I've Seen This Movie Before and Know the Ending
Once again, a client is heading for a project train wreck. A project that was back-burner for many months now is front and center because of significant regulatory issues (i.e. fines) that will crop up in July if this project is not implemented, or fails to deliver.
Projects based on regulatory or government-mandated edicts are strange ducks. You can't over- or under-prioritize them with respect to other projects because, for the most part, you have to do them to become or remain compliant, and stay in business. In short, they just happen, and when they hit an organization, it usually has the force of an anvil dropped off the 50th floor.
Not so this time. The issues and impact were known months ago, but management incorrectly gambled that they'd get a waiver (they've had several already), and you know, with budgets tight and all, it just didn't register on the priority scale.
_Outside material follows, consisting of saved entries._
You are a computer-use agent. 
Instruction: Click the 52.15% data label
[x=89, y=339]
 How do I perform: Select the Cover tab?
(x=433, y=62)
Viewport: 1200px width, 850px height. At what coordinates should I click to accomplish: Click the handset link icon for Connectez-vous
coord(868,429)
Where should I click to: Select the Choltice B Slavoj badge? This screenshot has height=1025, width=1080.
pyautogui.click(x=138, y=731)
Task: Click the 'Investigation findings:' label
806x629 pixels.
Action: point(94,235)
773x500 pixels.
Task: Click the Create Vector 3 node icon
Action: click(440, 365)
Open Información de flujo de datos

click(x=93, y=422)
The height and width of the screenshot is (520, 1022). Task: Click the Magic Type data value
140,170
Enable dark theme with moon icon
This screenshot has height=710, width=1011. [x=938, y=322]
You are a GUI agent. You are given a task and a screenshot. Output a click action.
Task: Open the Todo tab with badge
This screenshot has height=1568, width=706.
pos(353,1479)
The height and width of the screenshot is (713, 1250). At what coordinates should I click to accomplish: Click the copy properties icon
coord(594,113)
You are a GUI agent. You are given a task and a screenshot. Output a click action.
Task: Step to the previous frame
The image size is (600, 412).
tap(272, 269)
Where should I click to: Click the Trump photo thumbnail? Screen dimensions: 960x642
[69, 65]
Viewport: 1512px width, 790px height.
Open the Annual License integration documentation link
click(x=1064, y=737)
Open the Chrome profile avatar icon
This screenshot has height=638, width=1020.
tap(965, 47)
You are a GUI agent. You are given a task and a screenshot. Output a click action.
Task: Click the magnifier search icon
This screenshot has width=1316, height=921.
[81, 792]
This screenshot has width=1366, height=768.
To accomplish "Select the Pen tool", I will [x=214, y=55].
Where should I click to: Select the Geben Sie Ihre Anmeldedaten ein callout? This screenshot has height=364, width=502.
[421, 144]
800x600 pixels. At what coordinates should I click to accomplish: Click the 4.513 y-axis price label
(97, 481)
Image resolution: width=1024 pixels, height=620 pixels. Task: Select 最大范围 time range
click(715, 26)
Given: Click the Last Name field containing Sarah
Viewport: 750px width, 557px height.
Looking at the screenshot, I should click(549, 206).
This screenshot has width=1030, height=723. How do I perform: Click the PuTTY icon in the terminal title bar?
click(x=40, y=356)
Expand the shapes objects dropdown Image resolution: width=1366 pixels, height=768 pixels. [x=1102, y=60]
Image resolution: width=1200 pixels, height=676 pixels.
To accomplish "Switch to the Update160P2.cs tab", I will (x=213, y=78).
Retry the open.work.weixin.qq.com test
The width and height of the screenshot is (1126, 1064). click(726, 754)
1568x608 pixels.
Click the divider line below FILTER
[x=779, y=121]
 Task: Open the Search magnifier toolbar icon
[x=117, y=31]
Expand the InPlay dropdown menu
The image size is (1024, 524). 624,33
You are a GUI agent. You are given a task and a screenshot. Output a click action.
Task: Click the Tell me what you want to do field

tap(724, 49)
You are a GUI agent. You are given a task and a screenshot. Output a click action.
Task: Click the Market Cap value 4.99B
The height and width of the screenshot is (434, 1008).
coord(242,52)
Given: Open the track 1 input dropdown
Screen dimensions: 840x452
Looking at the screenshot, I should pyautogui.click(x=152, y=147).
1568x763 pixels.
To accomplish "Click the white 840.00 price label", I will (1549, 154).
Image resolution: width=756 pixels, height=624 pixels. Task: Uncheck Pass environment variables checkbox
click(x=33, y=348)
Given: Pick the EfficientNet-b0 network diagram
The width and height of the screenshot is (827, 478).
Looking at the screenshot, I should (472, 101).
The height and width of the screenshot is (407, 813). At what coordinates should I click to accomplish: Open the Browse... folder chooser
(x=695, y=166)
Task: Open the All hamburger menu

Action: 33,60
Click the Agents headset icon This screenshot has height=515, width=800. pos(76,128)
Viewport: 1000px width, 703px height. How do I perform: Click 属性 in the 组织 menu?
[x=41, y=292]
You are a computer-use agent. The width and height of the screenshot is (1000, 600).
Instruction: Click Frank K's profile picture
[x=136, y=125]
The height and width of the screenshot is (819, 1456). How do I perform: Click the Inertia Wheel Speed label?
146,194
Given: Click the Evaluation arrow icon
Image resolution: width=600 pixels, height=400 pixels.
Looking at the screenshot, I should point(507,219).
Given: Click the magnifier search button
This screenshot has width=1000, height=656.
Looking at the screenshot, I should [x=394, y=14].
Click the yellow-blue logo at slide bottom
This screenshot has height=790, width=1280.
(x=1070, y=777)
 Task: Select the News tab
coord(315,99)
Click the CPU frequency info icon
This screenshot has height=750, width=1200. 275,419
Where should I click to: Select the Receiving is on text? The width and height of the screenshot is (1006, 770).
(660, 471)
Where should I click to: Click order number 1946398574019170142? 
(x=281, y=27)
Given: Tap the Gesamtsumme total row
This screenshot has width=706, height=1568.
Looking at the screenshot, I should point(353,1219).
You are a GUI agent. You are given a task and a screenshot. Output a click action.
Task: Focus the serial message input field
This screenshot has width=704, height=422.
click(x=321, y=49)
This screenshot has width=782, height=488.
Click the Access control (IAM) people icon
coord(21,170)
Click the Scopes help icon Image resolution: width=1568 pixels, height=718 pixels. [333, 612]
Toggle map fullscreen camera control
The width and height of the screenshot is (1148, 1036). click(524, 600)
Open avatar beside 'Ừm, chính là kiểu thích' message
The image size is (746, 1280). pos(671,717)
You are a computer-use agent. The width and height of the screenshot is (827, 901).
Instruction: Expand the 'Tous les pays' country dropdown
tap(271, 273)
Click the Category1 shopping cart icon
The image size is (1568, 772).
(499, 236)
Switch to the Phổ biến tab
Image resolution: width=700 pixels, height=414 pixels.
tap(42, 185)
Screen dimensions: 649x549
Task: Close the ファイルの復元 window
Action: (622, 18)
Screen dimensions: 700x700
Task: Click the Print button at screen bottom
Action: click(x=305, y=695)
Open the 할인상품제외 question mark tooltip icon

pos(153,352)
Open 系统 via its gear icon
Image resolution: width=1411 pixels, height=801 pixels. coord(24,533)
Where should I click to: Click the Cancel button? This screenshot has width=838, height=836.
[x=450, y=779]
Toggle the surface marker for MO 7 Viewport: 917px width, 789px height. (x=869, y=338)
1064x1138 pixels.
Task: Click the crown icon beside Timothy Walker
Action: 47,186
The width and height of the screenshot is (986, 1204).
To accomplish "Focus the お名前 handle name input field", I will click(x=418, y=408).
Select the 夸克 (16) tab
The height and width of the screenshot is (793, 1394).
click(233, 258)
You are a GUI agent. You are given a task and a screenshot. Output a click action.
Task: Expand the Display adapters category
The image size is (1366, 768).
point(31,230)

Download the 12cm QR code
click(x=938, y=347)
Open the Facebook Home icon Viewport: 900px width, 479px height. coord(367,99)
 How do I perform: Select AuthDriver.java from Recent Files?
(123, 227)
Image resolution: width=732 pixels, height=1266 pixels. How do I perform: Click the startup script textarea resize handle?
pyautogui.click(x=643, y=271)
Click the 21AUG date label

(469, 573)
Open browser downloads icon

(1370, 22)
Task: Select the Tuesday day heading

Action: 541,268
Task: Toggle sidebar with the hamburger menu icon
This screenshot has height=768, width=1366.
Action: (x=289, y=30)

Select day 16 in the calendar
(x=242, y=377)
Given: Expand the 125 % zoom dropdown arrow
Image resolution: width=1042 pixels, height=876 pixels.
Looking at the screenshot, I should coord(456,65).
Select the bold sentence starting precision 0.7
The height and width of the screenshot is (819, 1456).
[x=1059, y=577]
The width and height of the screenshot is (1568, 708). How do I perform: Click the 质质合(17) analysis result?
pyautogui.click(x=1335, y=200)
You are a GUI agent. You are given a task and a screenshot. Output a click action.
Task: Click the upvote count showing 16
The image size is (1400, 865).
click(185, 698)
Well, they bet wrong. Again. This situation is compounded by the fact that two major projects have significant (read: affects their revenue) milestones coming up in the next 60 days, and critical resources from those projects are being siphoned off to deal with the 'new' regulatory project. The PMs involved feel like transplant surgeons who have installed 3 livers into an alcoholic that keeps right on drinking. Now the patient needs a fourth liver - and will most likely keep right on partying. It gets old, fast.
Call it hindsight, but the time to have started worrying about the regulatory issues was last summer or spring, when they were known. It's too late to address these issues with 6 months to go, and it's pre-ordained that the organization will undergo significant pain because even if the regulatory project succeeds on-time, the two other revenue-based projects will not (as originally projected) because of resource shifts and adding resources will have little effect on current schedules and will drive up costs regardless.
Unfortunately, there are no PM scenarios or methodology to counteract bad managerial judgments. The PMs will 'take one for the team' for the 4th or 5th time, and it would not surprise me in the least if some of these fine folks (and key players on their teams) vote with their feet in a few months and begin drawing paychecks somewhere else.
Where they will most certainly be more appreciated than they are now.